Work item: Please filter the entries and return only the lines that include "tile".

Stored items

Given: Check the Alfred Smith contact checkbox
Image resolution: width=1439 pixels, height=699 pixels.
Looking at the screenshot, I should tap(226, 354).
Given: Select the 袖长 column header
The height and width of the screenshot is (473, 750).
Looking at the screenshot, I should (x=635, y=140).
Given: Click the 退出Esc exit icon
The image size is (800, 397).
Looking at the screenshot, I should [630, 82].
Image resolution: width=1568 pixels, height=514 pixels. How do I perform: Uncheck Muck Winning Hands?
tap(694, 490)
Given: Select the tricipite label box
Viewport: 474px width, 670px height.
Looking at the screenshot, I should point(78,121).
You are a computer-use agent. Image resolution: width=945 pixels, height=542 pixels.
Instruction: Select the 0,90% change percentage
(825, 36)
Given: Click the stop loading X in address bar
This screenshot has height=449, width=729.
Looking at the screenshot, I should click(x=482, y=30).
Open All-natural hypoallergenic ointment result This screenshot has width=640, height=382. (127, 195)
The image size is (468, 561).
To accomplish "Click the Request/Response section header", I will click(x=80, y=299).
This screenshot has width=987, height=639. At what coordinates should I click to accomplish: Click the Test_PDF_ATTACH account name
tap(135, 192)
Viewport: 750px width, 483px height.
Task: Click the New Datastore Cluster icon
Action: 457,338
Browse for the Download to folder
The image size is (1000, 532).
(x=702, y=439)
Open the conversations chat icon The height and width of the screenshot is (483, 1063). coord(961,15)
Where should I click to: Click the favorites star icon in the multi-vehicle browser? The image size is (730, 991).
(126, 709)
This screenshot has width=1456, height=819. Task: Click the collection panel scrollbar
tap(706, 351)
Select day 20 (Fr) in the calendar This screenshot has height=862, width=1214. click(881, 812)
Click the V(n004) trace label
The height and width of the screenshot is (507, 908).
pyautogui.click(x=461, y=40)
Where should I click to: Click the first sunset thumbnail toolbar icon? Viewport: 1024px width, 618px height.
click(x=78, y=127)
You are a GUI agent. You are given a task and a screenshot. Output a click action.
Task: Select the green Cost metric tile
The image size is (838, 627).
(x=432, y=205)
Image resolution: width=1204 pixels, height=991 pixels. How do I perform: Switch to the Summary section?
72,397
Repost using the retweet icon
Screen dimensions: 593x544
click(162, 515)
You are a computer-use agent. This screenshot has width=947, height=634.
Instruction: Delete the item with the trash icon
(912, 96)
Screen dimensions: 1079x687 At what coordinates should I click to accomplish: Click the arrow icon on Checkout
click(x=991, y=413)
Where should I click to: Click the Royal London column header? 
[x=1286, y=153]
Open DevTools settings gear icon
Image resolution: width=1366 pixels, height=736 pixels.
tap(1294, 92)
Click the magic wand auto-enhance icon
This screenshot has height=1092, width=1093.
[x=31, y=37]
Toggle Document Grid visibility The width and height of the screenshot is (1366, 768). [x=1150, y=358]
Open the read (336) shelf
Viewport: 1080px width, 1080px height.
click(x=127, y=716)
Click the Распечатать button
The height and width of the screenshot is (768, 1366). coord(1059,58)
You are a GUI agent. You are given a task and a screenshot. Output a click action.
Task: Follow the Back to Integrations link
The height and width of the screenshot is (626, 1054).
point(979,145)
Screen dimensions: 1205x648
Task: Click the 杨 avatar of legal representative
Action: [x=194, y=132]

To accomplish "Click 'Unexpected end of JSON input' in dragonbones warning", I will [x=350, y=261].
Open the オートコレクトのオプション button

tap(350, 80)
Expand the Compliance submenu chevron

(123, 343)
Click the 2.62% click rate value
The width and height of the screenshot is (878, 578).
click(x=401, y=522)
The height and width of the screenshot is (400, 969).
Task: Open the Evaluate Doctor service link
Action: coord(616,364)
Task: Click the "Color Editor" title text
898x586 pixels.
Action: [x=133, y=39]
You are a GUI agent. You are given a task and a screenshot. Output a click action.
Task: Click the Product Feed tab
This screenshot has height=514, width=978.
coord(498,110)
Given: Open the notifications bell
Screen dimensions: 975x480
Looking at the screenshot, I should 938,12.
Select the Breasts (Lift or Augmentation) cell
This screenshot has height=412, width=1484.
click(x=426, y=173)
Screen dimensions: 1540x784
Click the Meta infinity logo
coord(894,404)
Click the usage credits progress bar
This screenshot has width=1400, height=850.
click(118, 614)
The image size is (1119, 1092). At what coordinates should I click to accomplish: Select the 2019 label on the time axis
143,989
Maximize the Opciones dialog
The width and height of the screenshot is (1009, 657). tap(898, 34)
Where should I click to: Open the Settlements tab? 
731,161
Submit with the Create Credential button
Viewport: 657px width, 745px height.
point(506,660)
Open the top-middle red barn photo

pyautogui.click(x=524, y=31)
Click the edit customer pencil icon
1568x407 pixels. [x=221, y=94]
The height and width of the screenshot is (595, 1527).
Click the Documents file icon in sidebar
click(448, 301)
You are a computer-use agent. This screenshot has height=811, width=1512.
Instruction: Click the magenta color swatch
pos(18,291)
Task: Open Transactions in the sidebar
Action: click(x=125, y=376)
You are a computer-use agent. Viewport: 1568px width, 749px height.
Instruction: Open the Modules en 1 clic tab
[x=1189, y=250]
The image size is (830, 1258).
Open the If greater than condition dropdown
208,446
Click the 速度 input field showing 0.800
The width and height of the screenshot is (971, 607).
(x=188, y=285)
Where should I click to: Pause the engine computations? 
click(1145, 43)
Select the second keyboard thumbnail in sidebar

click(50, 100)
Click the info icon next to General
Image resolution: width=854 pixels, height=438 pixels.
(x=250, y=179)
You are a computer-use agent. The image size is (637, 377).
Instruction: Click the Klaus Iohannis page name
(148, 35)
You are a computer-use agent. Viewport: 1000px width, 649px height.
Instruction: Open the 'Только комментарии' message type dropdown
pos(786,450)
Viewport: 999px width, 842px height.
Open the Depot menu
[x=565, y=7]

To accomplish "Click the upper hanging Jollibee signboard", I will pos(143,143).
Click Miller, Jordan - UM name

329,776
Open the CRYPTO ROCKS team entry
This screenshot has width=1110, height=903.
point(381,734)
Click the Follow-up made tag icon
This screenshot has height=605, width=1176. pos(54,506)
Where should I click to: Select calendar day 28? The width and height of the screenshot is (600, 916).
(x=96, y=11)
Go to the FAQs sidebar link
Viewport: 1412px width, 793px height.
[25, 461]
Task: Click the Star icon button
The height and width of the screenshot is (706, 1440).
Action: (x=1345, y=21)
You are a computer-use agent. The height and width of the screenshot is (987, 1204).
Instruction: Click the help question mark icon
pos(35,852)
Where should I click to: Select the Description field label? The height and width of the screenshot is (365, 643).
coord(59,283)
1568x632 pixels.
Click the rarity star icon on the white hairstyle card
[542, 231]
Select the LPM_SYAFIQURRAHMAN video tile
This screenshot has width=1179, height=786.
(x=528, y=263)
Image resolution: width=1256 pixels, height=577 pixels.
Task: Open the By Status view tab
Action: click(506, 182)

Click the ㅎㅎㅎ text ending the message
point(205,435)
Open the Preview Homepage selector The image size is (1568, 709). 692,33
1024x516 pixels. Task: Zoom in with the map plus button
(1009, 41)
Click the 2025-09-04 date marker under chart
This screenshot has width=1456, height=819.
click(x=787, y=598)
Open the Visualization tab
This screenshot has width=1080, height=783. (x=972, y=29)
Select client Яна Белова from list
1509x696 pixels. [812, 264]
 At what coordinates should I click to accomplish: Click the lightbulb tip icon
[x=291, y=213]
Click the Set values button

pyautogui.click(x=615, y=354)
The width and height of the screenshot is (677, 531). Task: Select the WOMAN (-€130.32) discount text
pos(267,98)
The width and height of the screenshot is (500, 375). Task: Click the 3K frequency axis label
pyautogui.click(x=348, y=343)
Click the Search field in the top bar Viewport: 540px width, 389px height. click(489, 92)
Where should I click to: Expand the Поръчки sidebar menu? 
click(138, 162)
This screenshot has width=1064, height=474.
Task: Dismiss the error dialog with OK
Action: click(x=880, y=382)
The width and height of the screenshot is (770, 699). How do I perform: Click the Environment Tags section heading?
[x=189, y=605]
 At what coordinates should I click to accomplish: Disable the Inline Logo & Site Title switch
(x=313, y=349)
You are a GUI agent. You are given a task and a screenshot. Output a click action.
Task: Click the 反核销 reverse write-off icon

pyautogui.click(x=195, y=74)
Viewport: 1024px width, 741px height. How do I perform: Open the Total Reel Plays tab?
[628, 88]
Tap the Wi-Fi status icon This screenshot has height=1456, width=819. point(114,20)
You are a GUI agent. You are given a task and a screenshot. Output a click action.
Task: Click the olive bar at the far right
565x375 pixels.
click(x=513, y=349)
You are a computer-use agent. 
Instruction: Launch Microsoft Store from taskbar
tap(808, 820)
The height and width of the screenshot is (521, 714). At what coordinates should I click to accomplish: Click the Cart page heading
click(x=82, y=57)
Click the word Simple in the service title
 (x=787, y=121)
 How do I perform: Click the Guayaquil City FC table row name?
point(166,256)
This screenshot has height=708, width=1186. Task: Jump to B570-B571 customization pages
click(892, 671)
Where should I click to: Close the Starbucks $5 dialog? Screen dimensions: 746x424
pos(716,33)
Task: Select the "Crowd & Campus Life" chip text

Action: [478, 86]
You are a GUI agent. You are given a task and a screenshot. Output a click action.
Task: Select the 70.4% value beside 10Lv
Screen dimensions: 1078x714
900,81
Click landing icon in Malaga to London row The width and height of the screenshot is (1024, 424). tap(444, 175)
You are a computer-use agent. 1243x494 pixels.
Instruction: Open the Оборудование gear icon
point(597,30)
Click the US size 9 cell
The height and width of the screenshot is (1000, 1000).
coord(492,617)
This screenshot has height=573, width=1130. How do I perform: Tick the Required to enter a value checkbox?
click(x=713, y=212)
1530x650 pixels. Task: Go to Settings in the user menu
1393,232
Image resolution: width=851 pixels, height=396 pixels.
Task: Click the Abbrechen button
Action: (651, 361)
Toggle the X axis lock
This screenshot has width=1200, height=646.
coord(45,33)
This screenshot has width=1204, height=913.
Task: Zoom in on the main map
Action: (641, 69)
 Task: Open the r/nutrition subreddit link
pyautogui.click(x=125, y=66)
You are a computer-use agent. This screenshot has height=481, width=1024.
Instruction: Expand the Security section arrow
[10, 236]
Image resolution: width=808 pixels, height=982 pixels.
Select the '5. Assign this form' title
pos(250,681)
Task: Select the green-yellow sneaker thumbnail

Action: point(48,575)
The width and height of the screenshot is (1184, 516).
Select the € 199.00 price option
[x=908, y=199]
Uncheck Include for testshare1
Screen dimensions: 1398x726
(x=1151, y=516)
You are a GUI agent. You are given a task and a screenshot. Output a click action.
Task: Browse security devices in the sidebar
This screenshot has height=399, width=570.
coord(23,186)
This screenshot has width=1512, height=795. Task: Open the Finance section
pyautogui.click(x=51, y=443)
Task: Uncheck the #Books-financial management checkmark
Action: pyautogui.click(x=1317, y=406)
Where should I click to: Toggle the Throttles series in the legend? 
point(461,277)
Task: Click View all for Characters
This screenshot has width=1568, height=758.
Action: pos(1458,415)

Reply to the exercise:
Task: Select the green Cost metric tile
Select the LPM_SYAFIQURRAHMAN video tile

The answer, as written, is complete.